Ph. B. : C’est en effet le point crucial. La nouvelle position de Theresa May, favorable au maintien dans le marché unique pour les marchandises – et non pour les services – répond d’abord à l’exigence d’un non-retour de la frontière entre les deux Irlandes. Les Britanniques ont longtemps négligé cette question, mais la forte solidarité des Vingt-Sept avec Dublin les a conduits à la prendre très au sérieux. La nécessité de ne rien faire qui puisse conduire au retour de la violence – l’implantation de postes frontières par exemple – est unanimement reconnue. Le Brexit a une autre extraordinaire conséquence : il repose la question de la réunification de l’Irlande et en accélère probablement le processus.
Ben : Comment Michel Barnier, qui n’a cessé de répéter que les quatre libertés de circulation – biens, services, personnes et capitaux – étaient indissociables, pourrait-il accepter la proposition britannique qui consiste à garder la libre circulation des biens en refusant celle des personnes ?
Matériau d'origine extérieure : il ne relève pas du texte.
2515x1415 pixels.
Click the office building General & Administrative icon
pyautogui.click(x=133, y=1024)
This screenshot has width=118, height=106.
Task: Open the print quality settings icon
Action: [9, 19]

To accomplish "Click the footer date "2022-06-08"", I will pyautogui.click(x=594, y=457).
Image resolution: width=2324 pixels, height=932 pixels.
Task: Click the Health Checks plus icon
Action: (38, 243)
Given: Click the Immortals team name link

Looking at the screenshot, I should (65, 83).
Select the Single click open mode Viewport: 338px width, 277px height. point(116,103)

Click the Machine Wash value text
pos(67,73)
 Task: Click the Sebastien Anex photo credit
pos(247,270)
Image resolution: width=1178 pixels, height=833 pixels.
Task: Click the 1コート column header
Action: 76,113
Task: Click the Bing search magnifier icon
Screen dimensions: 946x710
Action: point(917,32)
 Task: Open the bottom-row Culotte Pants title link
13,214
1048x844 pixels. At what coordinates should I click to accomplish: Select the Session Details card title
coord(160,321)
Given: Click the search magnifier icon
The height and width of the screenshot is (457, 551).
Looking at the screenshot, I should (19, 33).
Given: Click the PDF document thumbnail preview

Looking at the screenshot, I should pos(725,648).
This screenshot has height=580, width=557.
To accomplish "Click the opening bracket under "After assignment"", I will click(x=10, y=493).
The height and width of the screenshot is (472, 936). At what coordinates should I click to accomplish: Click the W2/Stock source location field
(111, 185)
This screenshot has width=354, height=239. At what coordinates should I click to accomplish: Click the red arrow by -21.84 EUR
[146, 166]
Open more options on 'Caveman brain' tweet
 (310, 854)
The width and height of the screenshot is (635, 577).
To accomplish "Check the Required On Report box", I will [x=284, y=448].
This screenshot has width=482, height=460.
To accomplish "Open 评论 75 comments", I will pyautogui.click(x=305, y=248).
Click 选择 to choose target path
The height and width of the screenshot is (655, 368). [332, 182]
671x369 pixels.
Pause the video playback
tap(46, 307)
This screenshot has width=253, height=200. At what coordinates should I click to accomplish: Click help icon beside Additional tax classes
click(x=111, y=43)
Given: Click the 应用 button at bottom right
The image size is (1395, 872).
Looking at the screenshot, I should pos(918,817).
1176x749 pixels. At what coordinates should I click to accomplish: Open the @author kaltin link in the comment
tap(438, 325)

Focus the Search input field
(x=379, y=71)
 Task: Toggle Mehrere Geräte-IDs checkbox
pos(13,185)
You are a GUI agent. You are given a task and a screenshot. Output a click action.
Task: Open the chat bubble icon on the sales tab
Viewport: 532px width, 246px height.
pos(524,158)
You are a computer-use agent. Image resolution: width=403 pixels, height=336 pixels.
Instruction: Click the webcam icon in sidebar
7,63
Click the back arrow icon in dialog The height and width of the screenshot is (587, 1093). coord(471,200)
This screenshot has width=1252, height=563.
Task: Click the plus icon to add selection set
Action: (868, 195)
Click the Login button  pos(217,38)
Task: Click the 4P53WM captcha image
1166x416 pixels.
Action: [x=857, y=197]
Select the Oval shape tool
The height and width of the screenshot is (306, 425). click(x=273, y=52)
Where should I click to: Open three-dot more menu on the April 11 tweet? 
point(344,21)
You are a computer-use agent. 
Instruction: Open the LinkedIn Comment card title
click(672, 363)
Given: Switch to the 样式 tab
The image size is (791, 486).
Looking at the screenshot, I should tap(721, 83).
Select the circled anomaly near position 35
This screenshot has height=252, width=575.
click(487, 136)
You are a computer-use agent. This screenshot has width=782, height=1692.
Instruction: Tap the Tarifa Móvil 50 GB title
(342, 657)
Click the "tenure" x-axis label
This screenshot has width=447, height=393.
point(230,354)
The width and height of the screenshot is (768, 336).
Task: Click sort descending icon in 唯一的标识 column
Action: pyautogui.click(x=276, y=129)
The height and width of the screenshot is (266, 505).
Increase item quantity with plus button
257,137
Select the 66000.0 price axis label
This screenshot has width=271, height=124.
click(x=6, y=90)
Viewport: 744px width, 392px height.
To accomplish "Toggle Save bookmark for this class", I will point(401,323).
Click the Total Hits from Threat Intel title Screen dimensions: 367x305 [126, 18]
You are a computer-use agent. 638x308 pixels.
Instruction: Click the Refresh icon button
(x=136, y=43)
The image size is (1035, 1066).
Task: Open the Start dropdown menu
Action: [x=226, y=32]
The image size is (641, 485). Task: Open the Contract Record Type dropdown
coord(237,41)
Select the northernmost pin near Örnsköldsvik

Ph.B. : Ce point du « plan May » contrevient directement au principe de l’unité du marché intérieur européen et il risque de ne « pas passer ». Mais il s’agit d’une négociation, et l’intérêt des Vingt-Sept n’est pas forcément d’aggraver la crise politique britannique et d’abandonner Mme May en rase campagne. Sa proposition se veut habile : les Vingt-Sept ont un large excédent commercial avec le Royaume-Uni en matière de marchandises, en particulier de produits agricoles. En revanche, les Britanniques veulent garder le droit de « diverger » en matière de services (finances, conseil, droits intellectuels, assurance, etc.), où ils bénéficient cette fois d’un excédent commercial. L’une des objections est que la dissociation entre biens et services est de moins en moins opérationnelle. Voir l’exemple des voitures, où la valeur des logiciels embarqués va de plus en plus prendre le pas sur la « carrosserie ».